Pray the Devil Back to Hell
There is a lot of talk these days about change. But change doesn't happen just by talking about it. It happens when people join hands and mobilize to actually get things done. There are inspiring tales of this sort of change happening every day, across the world, but how many of them do we ever actually hear about? Thank goodness for unassuming little documentaries like Pray the Devil Back to Hell, which tell us not only that change can happen in the world, but how it can be done.
Produced by Abigail Disney and directed by Gini Reticker, Pray the Devil Back to Hell recently won the Best Documentary Award at the Heartland Film Festival. It's a quick, 72-minute glimpse inside the nation of Liberia—a country with American roots (it was a colony settled by ex-slaves from America) that is all but invisible to the average American today. It's a country that has a complicated 160-year history and has suffered through two civil wars over the last 20 years. For most movie audiences, Liberia is an exotic place they've heard mentioned on the occasional NPR brief, but otherwise know nothing about. Pray the Devil Back to Hell goes some way toward changing this.

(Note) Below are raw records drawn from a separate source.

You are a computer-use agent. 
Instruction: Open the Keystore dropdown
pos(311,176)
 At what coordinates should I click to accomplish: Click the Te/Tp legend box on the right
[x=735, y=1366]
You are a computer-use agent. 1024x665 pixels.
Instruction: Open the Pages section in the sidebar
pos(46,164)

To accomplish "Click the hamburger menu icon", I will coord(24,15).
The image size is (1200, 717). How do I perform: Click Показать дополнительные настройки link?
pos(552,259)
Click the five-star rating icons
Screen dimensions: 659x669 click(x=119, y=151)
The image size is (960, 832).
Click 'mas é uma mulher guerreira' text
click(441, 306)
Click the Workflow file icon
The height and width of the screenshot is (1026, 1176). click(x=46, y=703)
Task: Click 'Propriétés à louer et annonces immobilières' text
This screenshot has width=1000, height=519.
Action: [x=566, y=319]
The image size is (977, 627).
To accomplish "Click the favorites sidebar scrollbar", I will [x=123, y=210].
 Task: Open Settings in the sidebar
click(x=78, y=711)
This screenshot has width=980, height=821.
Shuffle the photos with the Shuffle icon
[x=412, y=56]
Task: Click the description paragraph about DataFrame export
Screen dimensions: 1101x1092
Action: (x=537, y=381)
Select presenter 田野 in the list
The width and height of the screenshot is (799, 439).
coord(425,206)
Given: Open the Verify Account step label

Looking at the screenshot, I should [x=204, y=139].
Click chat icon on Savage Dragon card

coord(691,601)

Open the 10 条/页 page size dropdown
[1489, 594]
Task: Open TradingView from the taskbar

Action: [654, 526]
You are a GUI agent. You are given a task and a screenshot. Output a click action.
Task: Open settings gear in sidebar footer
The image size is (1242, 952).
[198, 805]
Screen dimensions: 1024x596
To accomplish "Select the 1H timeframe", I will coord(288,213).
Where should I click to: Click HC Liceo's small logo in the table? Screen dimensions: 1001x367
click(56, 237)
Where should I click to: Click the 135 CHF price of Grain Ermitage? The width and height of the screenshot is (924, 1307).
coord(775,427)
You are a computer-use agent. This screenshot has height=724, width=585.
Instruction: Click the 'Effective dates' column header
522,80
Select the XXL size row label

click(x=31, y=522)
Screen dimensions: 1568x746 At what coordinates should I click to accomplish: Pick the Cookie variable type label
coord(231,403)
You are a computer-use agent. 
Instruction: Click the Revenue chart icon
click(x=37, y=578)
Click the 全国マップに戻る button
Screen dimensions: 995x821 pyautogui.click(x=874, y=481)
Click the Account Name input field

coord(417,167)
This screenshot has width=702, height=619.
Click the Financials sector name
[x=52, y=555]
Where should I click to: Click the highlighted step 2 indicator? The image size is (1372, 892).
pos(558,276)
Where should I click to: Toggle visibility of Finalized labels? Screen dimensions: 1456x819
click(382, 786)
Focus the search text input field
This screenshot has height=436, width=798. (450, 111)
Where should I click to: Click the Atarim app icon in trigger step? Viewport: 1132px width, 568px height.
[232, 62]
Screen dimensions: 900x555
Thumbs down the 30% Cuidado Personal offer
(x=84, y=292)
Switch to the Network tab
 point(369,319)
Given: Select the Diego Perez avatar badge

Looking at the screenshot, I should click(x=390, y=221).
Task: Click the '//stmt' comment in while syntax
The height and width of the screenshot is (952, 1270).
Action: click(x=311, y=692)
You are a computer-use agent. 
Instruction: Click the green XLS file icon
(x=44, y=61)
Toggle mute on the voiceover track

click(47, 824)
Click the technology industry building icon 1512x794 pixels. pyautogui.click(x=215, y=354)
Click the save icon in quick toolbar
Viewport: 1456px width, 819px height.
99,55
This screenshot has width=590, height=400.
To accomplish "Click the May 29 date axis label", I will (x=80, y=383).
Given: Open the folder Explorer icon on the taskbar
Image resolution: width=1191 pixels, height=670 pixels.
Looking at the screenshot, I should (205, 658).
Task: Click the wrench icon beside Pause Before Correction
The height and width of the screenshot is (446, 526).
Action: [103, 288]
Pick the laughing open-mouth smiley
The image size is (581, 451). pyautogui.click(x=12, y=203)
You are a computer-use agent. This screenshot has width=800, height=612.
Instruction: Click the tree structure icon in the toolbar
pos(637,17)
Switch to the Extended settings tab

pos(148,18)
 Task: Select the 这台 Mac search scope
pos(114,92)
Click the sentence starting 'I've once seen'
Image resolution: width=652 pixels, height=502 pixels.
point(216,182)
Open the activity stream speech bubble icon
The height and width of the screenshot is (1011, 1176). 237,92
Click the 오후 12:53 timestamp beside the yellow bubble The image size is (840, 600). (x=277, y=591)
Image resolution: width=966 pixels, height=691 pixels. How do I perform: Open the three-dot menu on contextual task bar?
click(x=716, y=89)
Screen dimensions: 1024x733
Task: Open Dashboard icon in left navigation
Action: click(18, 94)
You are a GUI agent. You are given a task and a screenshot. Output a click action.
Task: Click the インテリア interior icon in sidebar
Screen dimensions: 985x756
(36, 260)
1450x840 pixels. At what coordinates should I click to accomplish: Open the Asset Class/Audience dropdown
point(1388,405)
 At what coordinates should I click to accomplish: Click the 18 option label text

For such a short film, Pray manages to provide a relatively comprehensible lesson in recent Liberian history. The narration by Leymah Gbowee is well written and concise, telling us of the troubles that have raged in the country at the hands of president Charles Taylor (later convicted of war crimes) and the bloody warlords who control the countryside and seek to overthrow and take over the government. In 2003, a large coalition of Liberian women banded together to put their collective foot down against the violence, staging sit-ins and human barricades to force the dueling factions to come up with a peaceful resolution. Their courage, conviction, and quiet confidence worked—and faith was arguably the biggest part of their story.
"I had a dream," Gbowee says, looking at the camera, "that someone actually telling me to get the women of the church together to pray for peace." She soon formed the Christian Women's Peace Initiative, which eventually numbered well into the thousands, joining their forces for the pursuit of peace—and all along, with much prayer and fasting.
As for the film's title, that's a reference to President Taylor's penchant for "preaching" in area churches, saying that his leadership came from "Jehovah God Almighty"—all while he's ordering terror and atrocities upon his own people. Gbowee narrates: "Taylor would pray the Devil out of hell. And we said of this man who is so 'religious,' we need to get to that thing he holds firmly to. So if the women started pressuring the pastors and the bishops, the pastors and bishops would pressure the leaders [of the warring factions, who were meeting in churches]."
Another way the women "encouraged" the men to be more active in pursuing peace: They staged a "sex strike," denying their men intimate relations until they were playing an active role in the peace process.